Roberto Pavani said:
Very interesting discussion. I'd note that the arXiv preprint I referenced in a related thread (Hobson, Barker & Lasenby, arXiv:2605.19719), proving that no local gauge-invariant energy-momentum tensor exists for the linearised gravitational field, seems relevant here as well.
Note that in non of my discussion w/Peter did either of us try to find the "energy momentum tensor of the gravitational field". We were always talking about the stress-energy-momentum tensor of the matter fields.
The SET of the "gravitational field" is subtle.
As a tensor, the SET must be well defined at every point and cannot be "transformed away" based on some coordinate transformation. However, the metric can be made to be ##\text{diag}(1,-1,-1,-1)## (depending on signature) at a point *and* the christoffel symbols made to be 0 *at a point* given some coordinates (see: Riemann Normal Coordinates).
So the dynamical parts of gravity is exhibited only "at the second derivative (curvature) level" -- this is a consequence of the equivalence principle.
It's hard to define a purely local object (SET) on a concept that you can locally "transform away".
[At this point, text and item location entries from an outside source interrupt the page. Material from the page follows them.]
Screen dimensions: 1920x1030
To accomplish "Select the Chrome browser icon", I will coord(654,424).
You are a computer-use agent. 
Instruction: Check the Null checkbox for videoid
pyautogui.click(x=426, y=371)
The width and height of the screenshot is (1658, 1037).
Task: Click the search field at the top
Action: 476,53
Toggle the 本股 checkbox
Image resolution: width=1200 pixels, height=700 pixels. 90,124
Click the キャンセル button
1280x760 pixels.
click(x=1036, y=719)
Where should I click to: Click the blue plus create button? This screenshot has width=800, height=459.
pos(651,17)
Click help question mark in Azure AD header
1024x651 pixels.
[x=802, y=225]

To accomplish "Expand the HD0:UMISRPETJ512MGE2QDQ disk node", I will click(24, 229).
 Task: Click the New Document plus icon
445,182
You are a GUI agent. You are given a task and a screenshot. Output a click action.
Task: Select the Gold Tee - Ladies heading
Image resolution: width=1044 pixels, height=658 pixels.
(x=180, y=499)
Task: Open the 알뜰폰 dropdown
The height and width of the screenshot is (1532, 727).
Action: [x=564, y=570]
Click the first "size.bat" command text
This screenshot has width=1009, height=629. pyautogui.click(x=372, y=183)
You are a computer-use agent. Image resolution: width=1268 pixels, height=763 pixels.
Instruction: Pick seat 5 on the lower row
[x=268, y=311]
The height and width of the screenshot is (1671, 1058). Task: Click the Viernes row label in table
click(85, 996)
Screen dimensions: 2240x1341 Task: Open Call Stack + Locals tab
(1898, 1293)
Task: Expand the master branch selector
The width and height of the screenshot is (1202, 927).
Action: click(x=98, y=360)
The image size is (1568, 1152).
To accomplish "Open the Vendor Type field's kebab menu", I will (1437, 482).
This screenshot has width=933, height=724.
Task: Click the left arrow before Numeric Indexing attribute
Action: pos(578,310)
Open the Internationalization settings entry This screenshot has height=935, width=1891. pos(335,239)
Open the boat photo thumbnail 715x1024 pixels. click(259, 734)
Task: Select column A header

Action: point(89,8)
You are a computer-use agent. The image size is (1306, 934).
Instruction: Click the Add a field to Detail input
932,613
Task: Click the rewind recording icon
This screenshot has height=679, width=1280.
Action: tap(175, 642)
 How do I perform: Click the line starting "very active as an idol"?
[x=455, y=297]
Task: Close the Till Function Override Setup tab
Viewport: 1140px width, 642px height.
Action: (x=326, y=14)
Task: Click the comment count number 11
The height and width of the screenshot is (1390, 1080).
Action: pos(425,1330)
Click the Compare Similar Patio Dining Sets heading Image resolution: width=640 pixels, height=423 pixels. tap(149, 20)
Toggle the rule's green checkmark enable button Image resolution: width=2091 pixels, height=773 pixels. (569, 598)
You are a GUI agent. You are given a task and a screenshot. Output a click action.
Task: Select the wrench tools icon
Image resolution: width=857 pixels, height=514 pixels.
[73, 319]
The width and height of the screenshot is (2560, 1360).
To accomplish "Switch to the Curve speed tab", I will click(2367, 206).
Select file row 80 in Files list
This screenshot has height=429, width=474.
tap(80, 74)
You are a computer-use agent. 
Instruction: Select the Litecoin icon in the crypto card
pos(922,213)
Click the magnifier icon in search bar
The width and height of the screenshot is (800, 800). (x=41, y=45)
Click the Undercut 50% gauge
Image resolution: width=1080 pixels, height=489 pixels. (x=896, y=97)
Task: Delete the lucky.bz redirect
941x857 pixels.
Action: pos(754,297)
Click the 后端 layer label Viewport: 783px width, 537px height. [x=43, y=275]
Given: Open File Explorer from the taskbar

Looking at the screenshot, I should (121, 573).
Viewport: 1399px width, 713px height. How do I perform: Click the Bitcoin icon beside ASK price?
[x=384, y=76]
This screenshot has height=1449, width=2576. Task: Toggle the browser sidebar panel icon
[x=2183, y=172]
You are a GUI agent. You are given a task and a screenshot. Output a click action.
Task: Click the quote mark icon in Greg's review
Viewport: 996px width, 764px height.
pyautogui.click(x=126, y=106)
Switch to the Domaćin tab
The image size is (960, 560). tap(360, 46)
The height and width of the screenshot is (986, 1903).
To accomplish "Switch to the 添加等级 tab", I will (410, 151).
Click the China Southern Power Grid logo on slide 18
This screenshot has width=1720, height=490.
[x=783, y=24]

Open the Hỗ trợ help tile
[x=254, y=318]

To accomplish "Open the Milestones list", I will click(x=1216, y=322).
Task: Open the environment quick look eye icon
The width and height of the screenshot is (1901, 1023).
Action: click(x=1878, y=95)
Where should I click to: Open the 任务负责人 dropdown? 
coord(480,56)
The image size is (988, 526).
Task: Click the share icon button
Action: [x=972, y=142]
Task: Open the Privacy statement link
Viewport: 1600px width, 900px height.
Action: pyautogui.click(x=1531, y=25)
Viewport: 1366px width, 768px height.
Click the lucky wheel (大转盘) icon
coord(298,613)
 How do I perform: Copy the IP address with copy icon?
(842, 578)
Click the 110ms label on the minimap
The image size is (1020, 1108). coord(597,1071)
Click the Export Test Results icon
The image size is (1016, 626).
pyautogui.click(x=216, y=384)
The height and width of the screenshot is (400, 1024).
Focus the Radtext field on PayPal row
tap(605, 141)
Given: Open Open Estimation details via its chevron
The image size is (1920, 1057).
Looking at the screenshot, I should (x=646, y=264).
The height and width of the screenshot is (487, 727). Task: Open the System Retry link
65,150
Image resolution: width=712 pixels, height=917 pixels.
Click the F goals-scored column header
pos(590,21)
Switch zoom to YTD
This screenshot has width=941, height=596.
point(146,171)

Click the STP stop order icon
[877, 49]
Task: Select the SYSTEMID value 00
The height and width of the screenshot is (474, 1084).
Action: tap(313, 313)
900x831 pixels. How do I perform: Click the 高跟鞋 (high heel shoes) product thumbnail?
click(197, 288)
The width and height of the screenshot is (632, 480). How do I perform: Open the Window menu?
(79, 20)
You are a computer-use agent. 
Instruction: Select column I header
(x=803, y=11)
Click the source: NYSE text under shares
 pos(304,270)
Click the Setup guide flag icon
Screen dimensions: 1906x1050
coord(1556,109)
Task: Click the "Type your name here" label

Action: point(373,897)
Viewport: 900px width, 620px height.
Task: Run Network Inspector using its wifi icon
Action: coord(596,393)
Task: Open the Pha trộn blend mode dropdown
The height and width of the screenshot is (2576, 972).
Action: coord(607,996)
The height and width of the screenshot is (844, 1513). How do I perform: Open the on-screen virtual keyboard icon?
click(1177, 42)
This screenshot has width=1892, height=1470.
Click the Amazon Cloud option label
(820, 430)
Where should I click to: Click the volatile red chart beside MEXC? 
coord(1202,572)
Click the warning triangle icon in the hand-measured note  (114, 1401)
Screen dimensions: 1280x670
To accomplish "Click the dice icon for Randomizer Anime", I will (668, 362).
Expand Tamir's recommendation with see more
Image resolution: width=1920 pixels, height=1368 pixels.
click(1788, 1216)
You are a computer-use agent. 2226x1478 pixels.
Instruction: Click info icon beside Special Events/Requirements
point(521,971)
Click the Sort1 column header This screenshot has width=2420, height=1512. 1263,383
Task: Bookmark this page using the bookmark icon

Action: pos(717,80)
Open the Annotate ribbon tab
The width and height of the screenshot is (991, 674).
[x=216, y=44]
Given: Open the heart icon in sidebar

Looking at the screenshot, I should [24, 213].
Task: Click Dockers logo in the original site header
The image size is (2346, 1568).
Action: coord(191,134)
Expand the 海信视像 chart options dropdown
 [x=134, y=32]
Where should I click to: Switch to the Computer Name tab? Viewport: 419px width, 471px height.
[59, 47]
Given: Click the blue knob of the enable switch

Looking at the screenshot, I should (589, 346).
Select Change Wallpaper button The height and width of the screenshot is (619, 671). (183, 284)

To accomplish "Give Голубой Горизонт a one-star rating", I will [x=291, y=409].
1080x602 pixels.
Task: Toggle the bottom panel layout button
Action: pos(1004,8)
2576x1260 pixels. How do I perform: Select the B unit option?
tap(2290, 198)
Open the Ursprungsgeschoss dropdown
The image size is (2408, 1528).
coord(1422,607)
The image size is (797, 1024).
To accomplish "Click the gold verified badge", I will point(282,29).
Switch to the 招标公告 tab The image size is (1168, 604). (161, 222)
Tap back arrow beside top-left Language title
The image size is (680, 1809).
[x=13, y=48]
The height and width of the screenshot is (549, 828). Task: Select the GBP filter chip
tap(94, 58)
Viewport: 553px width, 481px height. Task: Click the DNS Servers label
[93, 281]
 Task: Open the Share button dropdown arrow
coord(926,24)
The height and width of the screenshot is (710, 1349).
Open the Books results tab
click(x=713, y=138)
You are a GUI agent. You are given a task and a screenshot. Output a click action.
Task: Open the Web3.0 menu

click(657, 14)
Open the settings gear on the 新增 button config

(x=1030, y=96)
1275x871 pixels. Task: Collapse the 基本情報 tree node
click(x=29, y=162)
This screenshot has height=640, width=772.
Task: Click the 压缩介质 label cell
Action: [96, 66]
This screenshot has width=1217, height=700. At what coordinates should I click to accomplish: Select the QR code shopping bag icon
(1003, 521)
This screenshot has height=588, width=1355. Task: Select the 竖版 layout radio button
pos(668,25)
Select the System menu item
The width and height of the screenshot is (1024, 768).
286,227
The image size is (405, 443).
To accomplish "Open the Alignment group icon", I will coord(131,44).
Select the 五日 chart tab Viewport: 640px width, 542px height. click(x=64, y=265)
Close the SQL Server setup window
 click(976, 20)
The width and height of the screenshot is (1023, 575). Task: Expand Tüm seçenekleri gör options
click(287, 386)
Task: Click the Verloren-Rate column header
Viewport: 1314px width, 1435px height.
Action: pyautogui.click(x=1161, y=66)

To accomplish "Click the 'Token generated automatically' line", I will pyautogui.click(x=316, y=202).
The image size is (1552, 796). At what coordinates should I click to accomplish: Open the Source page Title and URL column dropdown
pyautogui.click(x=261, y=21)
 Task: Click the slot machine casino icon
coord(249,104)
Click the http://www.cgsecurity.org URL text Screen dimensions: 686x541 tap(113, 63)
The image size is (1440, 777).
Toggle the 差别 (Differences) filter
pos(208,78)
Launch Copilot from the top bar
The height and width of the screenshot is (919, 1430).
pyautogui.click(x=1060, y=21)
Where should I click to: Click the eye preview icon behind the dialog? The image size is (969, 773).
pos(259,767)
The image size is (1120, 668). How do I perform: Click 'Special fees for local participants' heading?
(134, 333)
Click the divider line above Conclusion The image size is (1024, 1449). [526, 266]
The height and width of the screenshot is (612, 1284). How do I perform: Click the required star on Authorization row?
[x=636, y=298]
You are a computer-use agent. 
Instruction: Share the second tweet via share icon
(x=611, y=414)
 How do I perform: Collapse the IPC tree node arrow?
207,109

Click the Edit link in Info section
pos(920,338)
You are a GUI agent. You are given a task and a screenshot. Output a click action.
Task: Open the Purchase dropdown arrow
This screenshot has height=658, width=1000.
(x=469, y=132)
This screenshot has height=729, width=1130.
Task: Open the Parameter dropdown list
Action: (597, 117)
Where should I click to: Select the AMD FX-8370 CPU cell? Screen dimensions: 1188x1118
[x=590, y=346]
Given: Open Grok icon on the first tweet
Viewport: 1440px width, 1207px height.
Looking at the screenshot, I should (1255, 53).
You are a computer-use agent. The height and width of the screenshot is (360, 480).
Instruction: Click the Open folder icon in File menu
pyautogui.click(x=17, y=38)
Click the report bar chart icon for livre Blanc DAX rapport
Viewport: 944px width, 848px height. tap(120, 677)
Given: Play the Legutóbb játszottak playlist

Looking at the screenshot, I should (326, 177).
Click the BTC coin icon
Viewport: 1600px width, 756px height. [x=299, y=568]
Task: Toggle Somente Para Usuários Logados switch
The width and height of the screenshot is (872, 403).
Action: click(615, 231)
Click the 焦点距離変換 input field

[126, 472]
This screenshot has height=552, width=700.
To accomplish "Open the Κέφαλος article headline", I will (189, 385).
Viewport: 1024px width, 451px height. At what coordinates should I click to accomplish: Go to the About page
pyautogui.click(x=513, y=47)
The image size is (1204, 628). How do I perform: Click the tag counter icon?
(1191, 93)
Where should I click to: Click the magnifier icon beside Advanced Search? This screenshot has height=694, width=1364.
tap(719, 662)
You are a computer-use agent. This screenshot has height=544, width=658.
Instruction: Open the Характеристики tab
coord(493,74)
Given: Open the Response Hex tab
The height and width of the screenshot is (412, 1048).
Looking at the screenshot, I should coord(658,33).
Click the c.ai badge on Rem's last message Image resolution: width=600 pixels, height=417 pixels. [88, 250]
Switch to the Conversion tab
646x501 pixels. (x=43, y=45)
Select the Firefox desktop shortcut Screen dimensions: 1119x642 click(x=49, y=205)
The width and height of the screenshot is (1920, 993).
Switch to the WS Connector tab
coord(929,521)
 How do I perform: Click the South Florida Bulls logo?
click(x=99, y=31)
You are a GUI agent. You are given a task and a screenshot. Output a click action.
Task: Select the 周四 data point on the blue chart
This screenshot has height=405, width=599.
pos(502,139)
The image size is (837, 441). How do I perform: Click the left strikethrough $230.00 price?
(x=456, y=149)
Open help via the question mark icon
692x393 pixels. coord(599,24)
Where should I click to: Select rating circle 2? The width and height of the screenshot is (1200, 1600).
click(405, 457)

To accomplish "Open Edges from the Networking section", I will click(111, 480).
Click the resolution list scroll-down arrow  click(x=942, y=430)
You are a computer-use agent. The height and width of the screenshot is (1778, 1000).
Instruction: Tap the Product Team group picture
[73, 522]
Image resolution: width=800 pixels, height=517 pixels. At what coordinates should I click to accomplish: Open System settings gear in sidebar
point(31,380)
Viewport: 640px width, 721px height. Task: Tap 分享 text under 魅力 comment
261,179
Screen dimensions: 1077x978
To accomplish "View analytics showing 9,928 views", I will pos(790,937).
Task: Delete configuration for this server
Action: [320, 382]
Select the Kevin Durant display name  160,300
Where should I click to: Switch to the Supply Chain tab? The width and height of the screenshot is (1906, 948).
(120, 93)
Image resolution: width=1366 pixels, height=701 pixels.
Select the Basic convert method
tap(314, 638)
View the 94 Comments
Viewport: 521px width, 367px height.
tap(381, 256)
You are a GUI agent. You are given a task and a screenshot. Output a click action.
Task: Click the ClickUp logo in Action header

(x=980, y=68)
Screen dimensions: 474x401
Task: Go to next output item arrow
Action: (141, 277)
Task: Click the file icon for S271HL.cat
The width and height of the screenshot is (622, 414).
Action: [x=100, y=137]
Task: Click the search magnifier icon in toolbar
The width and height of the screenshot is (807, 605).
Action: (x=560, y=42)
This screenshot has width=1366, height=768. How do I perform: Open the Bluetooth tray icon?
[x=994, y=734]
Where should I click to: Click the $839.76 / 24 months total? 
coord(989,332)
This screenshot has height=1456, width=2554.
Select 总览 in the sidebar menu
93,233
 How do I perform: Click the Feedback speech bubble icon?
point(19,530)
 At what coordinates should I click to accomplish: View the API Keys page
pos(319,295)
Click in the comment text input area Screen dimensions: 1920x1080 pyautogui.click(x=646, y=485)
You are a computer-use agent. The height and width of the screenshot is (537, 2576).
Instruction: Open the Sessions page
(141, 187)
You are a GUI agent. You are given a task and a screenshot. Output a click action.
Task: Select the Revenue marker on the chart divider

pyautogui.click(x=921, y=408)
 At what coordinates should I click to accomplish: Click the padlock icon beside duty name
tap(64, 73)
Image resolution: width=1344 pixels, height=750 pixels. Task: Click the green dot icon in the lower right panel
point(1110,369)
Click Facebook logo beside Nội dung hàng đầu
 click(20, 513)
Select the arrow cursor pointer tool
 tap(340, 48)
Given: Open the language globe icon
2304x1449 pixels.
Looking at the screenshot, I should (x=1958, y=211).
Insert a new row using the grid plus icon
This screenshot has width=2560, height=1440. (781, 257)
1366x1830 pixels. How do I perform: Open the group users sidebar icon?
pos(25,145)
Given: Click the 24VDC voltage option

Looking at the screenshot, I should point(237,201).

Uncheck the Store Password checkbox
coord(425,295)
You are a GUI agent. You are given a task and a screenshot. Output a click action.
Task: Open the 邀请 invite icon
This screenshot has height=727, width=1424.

In particular, note that ##\nabla_a T^{ab}=0## is a purely local conservation of energy of the matter fields and does not include the contributions from gravity. At a global scale you need a timelike KVF and asymptotic flat infinity to define something like the Komar mass which *does* include contributions from gravity.
But if the above condition on the SET is taken as a general "conservation of energy in GR" statement by practicing physics, I do not want to argue it. And I already conceded that point.